─── TEXT EXCERPT ───
In our experience, the Root Test is the least used series test to test for convergence or divergence (which is why it appears last in the infinite series table). The reason is that it is used only in very specific cases, whereas the other tests can be used for a broader range of problems. However, it can be used to determine convergence or divergence much easier than using other techniques in these very specific cases. 

Root Test 

For the series \( \sum{a_n} \), let \( \displaystyle{L = \lim_{n \to \infty}{\sqrt[n]{a_n}}} \).

When To Use The Root Test 

The Root Test is used when you have a function of n that also contains a power with an n. The idea is to remove or change the n in the power. The test itself is fairly straightforward. You just need some practice using it to know under what conditions it is best to use it. One good way to learn when to use this test is by building example pages as described in the Study Techniques section.
─── RECORDED INFORMATION ───
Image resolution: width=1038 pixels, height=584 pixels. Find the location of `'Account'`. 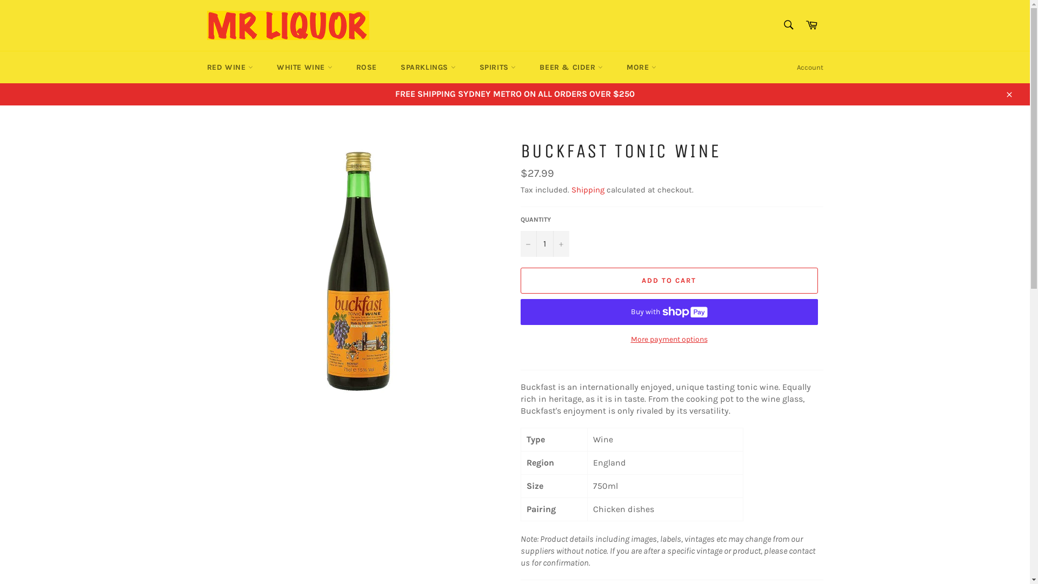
───
● WORK REQUIRED
According to the Root Test excerpt, why does the Root Test appear last in the infinite series table? Answer in one to three sentences.

● RESPONSE TO THIS TASK
It appears last because it is the least used series test for convergence or divergence. It is used only in very specific cases, while the other tests work for a broader range of problems.